INFORMATION SUPPLIED:
■ ■ ■

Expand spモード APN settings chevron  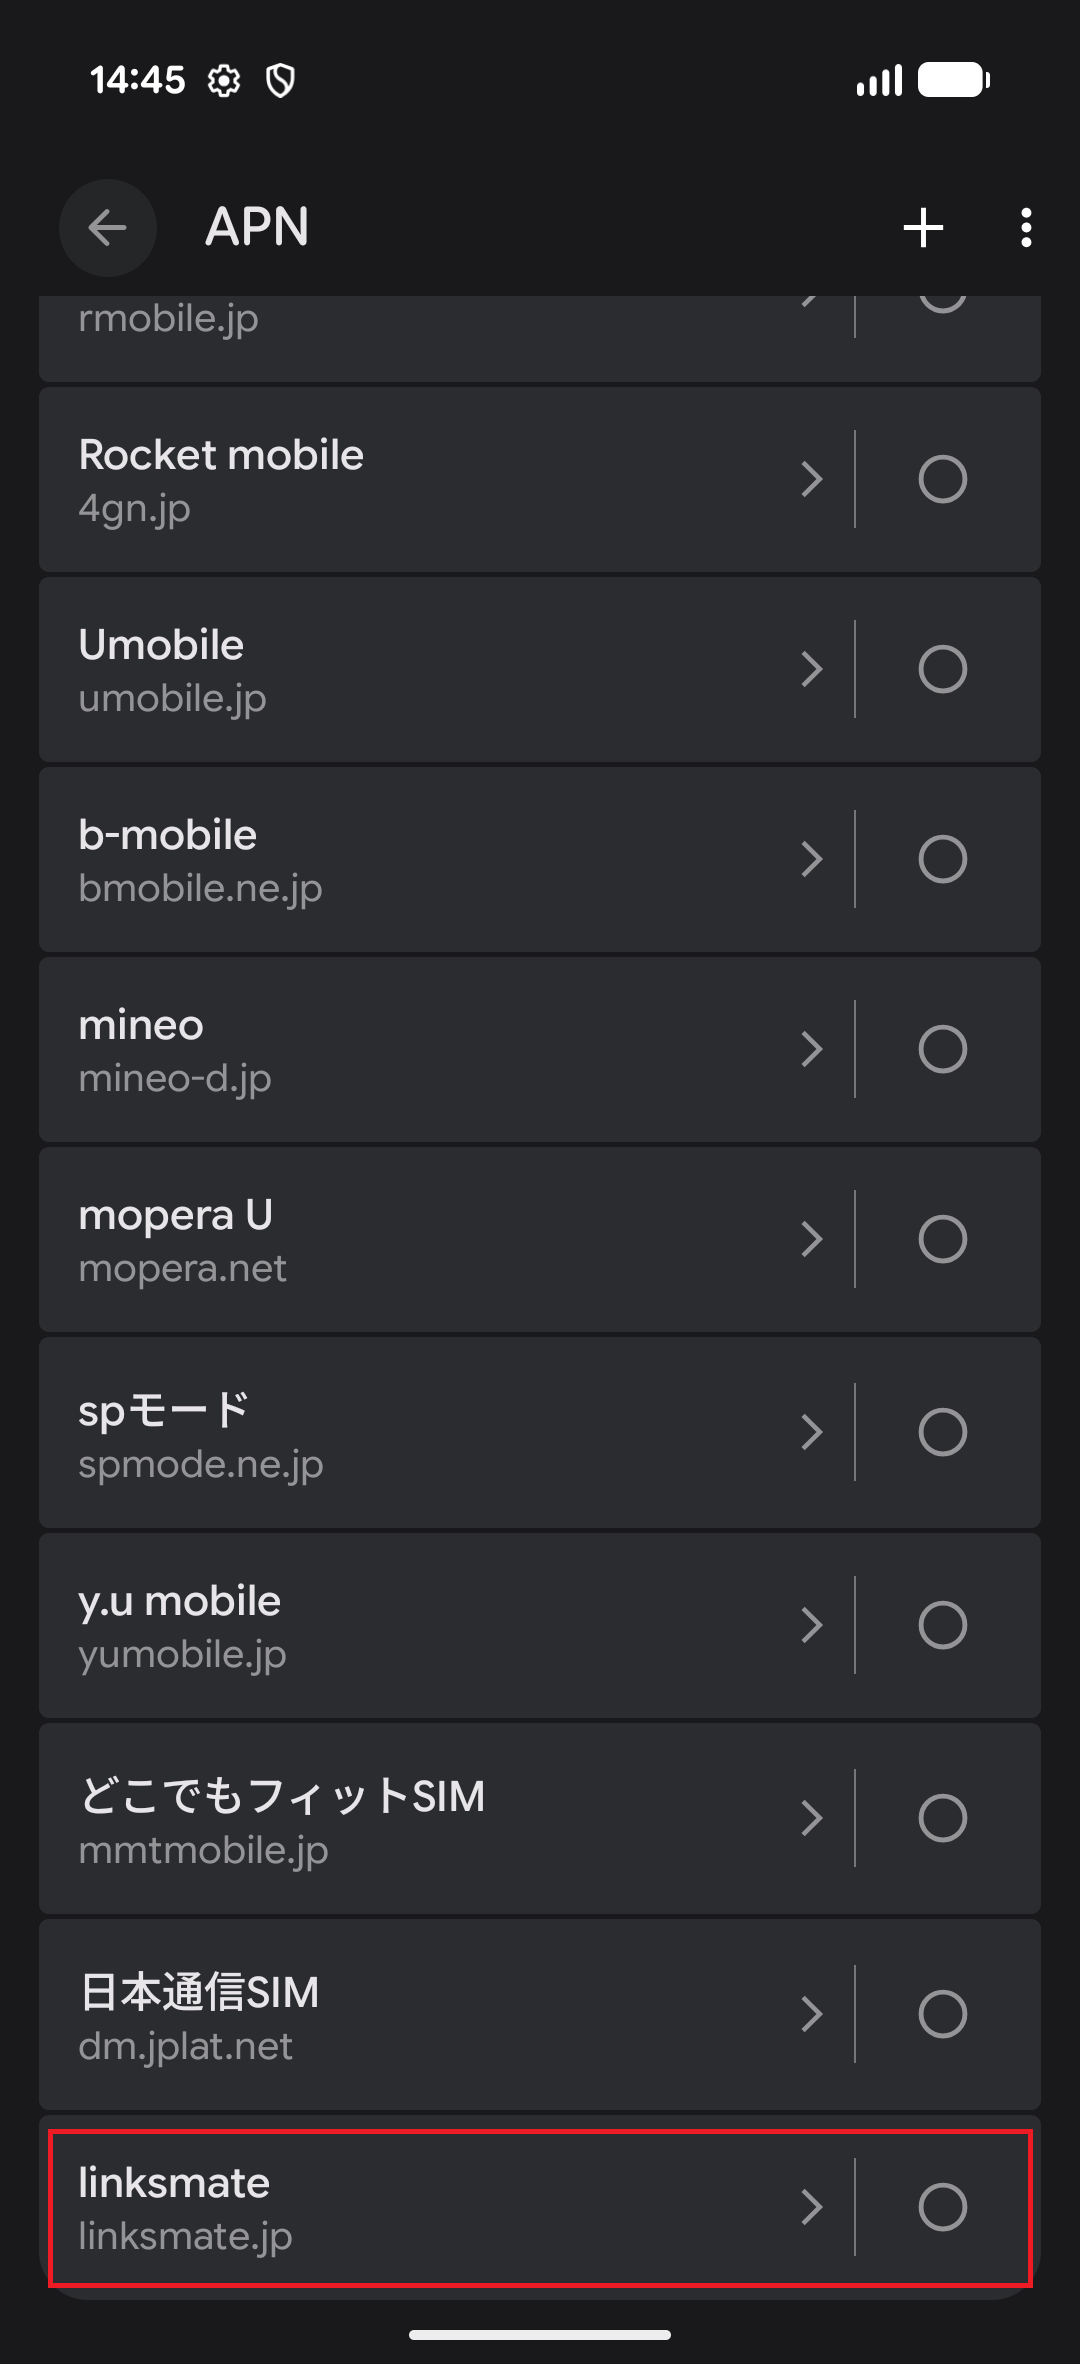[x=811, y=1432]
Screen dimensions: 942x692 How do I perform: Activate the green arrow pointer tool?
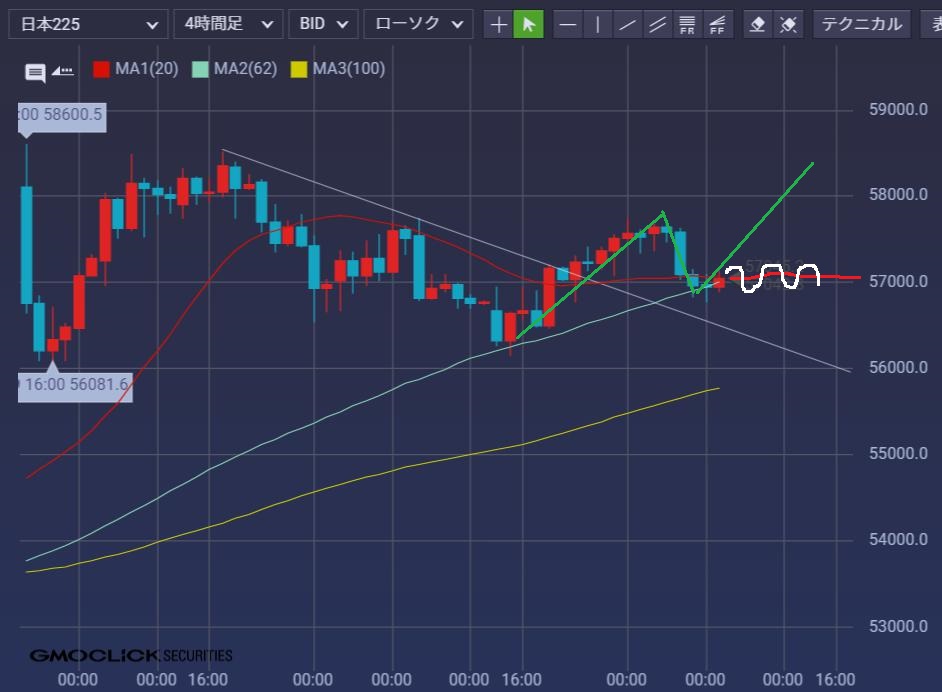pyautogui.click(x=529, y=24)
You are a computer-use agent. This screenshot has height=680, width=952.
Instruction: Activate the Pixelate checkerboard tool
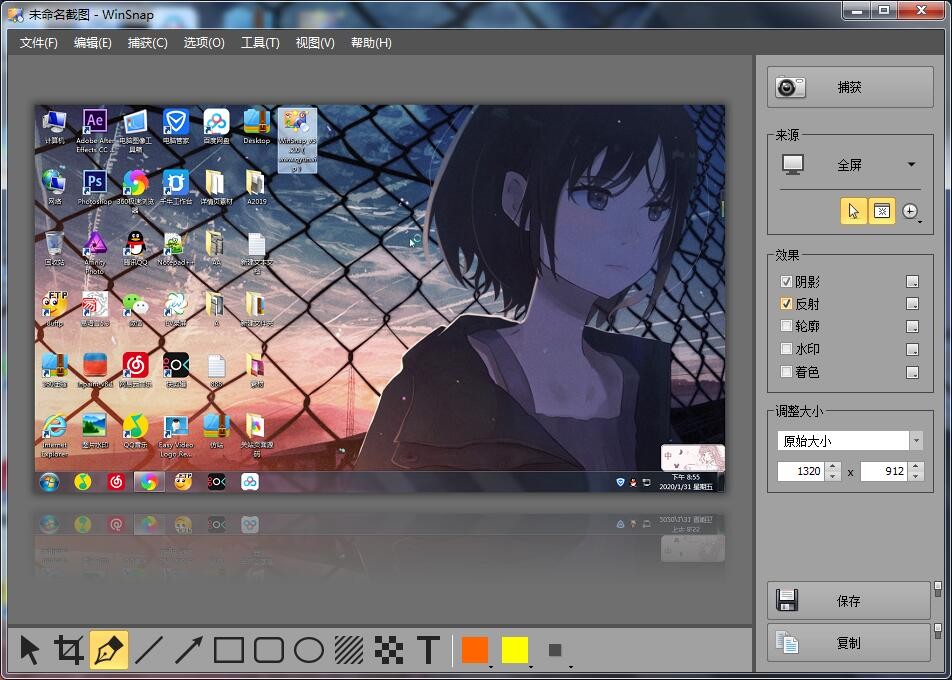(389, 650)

■ ■ ■

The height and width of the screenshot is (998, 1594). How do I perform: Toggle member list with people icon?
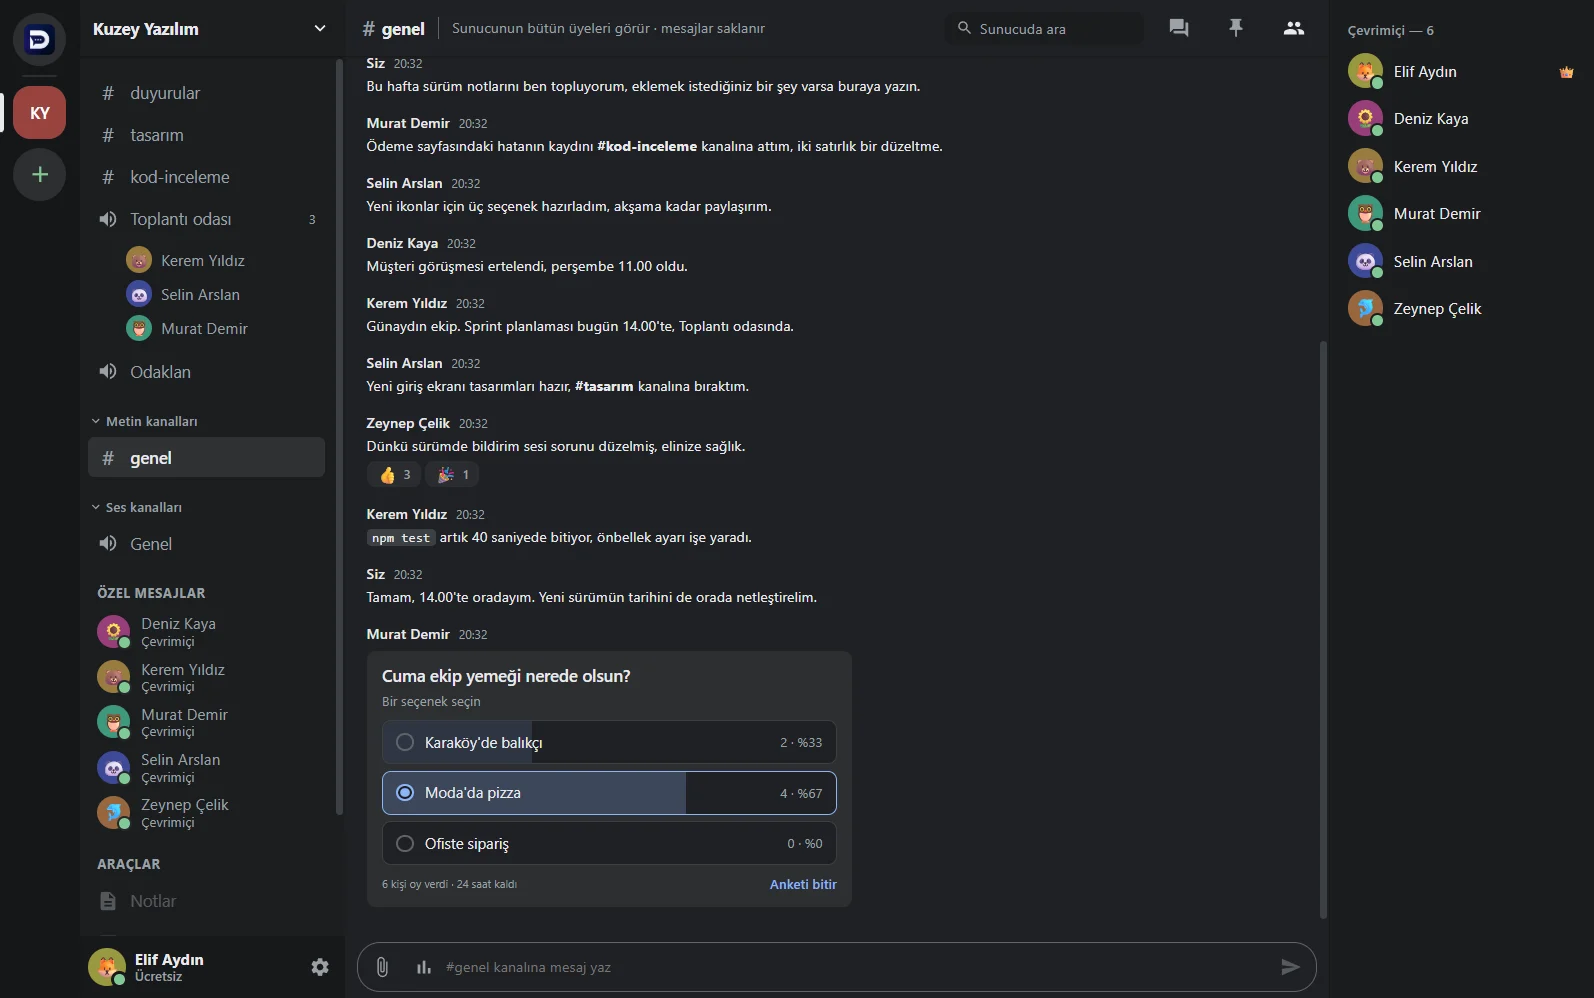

■ ■ ■

WORK TASK: From the listing, copy every line where the string "height" appears.

ANSWER AREA:
You are a computer-use agent. This screenshot has height=680, width=952.
The height and width of the screenshot is (998, 1594). How do I perform: Toggle member list with people icon?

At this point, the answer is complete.